Я не люблю, когда говорят "инвалид". Это слово унизительно. Мы не инвалиды, мы такие же люди. И если в Верховной Раде кое-кто забыл о том, кто нас послал на войну, когда мы были здоровы, если кто запамятовал, что война не закончилась, что она идет до сих пор – мы напомним!
Я не мечтал вернуться с войны без рук, без ног. За то, что выжил, до сих пор благодарю Бога. Но жить так я не хотел. Я шел на войну, чтобы помочь государству, помочь пацанам – а потом вернуться домой здоровым. И с победой. И я там помогал – как мог. Спал по три часа в сутки, в секрете сидел, мерз на земле… Так извините – и вы обо мне не забывайте! И о тех ребятах, которые там воюют. Прямо сейчас воюют…
"Если бы мог вернуться на войну – давно был бы там"
Когда закончится война? Ну, рано или поздно она должна закончиться. Сейчас война на востоке переживает период определенной стагнации – как в котле, стоящем на медленном огне, там потихоньку кипит, бурлит…

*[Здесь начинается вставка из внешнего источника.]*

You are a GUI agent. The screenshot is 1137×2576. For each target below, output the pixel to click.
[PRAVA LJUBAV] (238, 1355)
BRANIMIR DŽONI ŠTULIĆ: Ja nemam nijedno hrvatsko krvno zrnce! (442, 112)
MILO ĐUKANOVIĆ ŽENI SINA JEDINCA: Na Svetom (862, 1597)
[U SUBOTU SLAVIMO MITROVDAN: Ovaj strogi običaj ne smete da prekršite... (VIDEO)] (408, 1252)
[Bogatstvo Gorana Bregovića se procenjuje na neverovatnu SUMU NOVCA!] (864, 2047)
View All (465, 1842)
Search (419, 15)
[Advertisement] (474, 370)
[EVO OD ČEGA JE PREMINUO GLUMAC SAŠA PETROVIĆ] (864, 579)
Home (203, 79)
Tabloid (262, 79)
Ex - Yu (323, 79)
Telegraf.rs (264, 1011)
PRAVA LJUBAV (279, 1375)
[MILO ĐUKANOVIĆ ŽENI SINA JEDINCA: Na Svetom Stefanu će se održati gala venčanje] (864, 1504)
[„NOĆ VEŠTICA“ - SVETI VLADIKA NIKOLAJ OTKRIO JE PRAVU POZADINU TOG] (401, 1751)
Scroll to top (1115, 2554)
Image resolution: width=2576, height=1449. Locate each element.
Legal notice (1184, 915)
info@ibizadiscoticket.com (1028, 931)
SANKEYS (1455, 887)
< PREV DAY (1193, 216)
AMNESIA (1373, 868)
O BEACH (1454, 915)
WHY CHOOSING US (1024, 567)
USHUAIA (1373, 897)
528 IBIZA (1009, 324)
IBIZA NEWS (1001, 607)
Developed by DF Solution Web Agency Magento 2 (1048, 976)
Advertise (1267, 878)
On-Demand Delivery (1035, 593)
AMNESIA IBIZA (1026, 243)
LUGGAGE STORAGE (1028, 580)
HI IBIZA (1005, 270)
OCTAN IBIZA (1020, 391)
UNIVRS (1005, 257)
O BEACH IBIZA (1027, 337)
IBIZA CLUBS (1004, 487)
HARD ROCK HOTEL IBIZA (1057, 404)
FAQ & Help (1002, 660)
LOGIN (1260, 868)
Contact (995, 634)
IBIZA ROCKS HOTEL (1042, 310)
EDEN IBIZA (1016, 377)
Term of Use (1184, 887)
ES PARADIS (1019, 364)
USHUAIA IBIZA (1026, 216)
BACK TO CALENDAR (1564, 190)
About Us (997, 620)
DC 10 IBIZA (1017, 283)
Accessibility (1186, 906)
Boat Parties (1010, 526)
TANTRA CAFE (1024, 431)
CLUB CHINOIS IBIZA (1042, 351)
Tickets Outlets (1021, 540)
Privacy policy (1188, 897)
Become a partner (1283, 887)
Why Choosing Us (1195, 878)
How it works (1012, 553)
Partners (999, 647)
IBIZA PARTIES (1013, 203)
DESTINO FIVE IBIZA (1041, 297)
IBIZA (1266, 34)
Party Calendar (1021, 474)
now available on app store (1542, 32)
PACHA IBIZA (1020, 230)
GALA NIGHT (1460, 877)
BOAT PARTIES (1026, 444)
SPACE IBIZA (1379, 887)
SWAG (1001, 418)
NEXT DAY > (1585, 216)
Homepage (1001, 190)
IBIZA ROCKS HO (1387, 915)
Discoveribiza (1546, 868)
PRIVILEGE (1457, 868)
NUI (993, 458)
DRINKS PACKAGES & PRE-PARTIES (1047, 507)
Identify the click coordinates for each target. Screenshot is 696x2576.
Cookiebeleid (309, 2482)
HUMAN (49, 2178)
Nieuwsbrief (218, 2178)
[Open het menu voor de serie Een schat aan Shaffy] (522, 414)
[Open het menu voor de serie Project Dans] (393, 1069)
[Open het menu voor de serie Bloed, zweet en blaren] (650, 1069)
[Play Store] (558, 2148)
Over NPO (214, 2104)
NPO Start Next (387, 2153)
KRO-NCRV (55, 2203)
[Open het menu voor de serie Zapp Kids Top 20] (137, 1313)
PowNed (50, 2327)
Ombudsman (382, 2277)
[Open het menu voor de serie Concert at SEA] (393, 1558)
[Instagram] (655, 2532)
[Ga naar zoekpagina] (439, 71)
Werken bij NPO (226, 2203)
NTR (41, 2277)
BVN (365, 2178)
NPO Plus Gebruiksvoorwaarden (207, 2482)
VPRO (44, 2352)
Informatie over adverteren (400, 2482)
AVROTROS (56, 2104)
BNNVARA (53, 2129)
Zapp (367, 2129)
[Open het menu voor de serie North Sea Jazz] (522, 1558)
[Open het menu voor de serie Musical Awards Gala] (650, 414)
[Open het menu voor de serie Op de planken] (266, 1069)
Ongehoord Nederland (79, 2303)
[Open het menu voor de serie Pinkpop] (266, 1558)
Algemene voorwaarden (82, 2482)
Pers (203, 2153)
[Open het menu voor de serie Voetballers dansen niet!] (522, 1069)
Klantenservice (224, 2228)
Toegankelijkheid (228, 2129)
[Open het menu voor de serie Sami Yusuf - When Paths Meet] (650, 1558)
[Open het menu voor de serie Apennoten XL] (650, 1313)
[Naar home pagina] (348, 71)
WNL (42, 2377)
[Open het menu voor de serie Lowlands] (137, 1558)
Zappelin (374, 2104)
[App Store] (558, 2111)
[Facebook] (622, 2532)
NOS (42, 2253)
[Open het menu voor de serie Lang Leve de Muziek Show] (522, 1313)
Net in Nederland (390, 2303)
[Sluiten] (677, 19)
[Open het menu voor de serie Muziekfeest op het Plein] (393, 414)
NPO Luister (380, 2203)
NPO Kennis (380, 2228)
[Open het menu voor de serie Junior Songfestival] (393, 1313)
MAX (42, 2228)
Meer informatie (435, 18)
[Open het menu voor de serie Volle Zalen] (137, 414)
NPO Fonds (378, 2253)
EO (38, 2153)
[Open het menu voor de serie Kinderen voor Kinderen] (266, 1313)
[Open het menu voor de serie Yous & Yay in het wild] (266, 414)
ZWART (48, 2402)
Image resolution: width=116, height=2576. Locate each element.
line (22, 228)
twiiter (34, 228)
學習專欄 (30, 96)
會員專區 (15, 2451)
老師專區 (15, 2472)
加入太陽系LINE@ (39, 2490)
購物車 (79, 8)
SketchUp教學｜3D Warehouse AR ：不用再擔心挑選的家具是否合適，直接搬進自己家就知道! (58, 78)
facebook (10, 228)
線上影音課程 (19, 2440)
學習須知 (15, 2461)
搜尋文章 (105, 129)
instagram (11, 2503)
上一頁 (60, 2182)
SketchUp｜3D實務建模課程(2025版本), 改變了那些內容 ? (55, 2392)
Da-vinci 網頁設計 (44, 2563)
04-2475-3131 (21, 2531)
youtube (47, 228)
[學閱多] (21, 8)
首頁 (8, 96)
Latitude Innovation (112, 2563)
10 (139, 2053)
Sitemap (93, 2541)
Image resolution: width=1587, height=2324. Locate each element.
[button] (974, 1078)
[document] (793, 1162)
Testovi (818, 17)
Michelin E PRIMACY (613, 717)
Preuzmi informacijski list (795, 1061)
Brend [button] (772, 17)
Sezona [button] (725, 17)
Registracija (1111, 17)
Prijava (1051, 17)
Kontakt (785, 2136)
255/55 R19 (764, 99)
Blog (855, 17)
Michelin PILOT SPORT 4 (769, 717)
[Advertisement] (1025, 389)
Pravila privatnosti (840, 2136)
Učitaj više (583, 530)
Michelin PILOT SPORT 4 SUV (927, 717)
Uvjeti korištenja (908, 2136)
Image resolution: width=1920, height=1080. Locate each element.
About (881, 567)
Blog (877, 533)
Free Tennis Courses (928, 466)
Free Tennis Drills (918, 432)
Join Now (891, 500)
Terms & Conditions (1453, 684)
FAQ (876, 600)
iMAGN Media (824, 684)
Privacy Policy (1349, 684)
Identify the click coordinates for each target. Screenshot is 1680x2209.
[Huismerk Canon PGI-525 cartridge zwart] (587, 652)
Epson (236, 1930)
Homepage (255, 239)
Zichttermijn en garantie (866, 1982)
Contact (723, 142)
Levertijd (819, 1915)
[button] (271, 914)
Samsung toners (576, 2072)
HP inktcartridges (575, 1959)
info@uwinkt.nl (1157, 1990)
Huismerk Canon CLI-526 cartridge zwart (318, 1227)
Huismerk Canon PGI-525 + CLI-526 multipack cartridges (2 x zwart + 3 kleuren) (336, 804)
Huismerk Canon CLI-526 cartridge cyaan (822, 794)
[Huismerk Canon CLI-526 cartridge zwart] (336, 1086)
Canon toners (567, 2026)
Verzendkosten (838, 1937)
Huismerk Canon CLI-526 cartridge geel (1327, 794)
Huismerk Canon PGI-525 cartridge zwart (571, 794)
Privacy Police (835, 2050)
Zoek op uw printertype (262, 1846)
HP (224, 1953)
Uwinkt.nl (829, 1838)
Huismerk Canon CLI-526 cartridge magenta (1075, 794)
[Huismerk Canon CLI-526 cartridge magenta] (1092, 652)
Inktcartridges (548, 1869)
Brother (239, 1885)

Хотелось бы, чтобы война закончилась как можно быстрее. У меня там, в зоне АТО, сейчас воюет много товарищей. Лучший друг мой там. Страшно переживаю. Звоню ему каждый день.
Переживаю, даже когда в сводках говорят: без потерь. Потому что потери есть. Я это точно знаю. Когда был там, мы же слышали, как озвучивались потери "два человека", тогда как только мы теряли трое-четверо побратимов каждый день. У нас были и есть блокпосты, где бои идут каждый день. Убитые и раненые – каждый день. А нам дядя в телевизоре рассказывает, что потерь нет…
Читайте: Капелан з Івано-Франківська: російські снайпери найбільше полюють на офіцерів і священиків
Так что я хочу, чтобы война закончилась сегодня. Вчера. И, честно говоря, если бы я мог вернуться туда, к своим ребятам – я бы уже давно был бы там.
Я понимаю, что российский режим делает все, чтобы война продолжалась. Чтобы убить нашу экономику. А мы… А у нас одни смотрят на эту войну как на самый большой кошмар, а для других ее просто нет. Помню, как одна женщина моему товарищу, потерявшему на войне руку и ногу, с такой злобой в глаза кричала: ну что? Допрыгался?.. Не представляете, как тяжело слушать такое… А таких ведь – очень много. Тех, кто не поддерживает ни украинскую армию, ни украинскую власть.
Да, может, наша власть и не такая, как хотелось бы. Но чтобы победить, чтобы закончить эту войну – мы должны объединиться. Только вместе сможем отбить эту чуму, прущую на нас с востока.